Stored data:
--- START ---
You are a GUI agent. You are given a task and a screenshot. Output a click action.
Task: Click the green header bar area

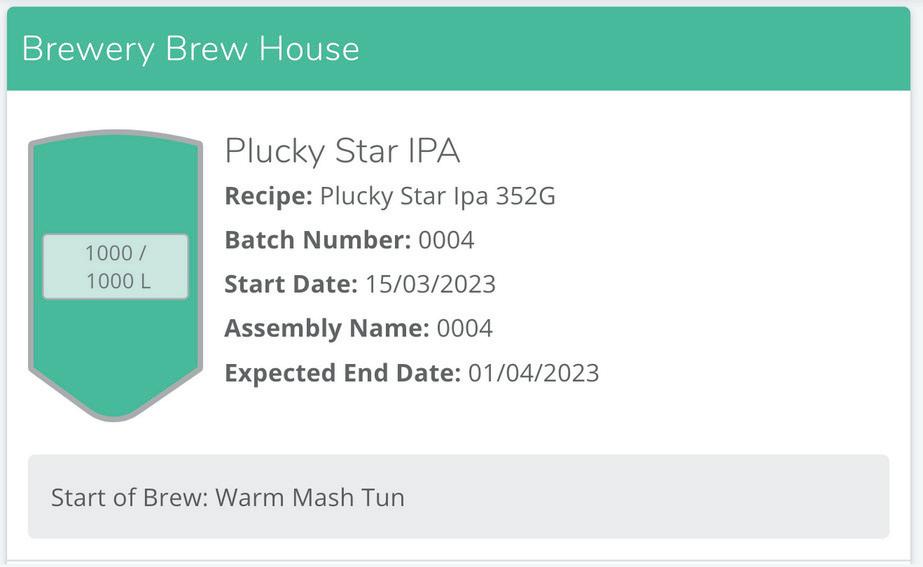pyautogui.click(x=459, y=48)
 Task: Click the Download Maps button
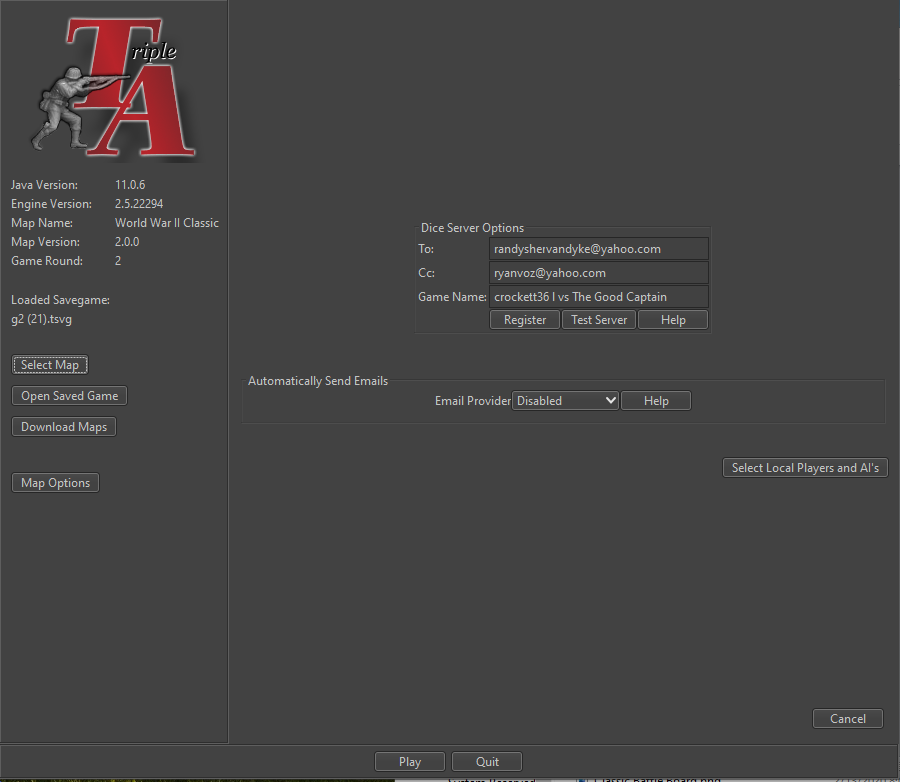(64, 427)
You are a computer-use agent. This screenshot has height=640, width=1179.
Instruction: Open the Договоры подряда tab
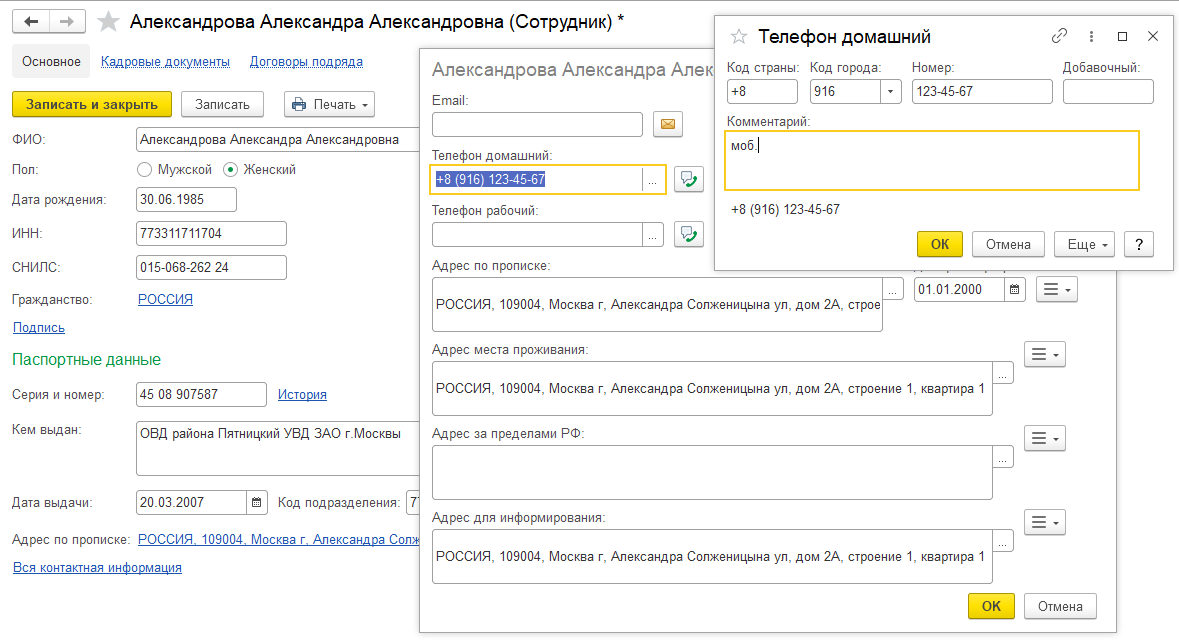click(306, 62)
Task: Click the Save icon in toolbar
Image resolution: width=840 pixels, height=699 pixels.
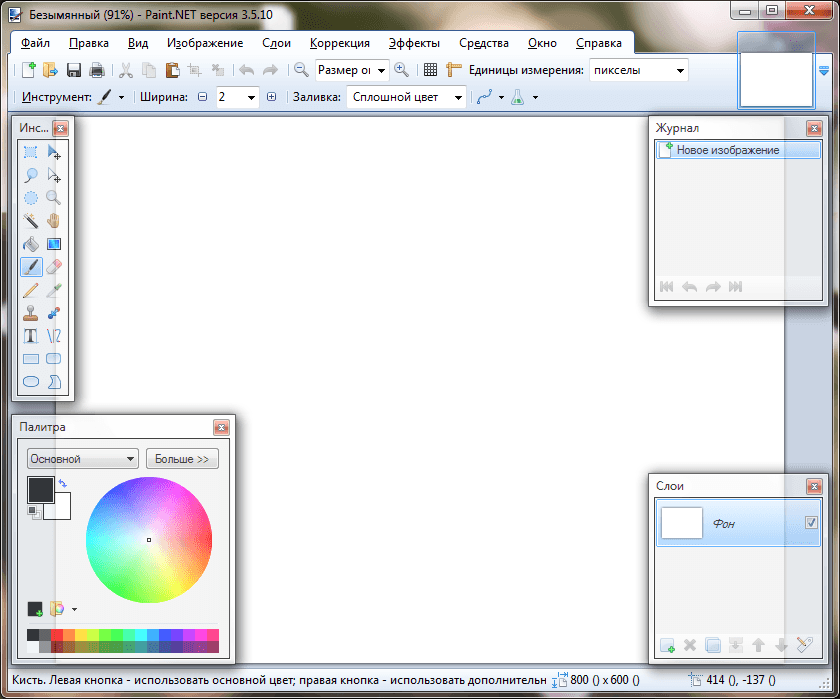Action: [74, 70]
--- END ---
## Aim of the exercise
Lines above that include the string "screenshot" need to be copied.

## Task output
You are a GUI agent. You are given a task and a screenshot. Output a click action.
You are a computer-use agent. This screenshot has height=640, width=1179.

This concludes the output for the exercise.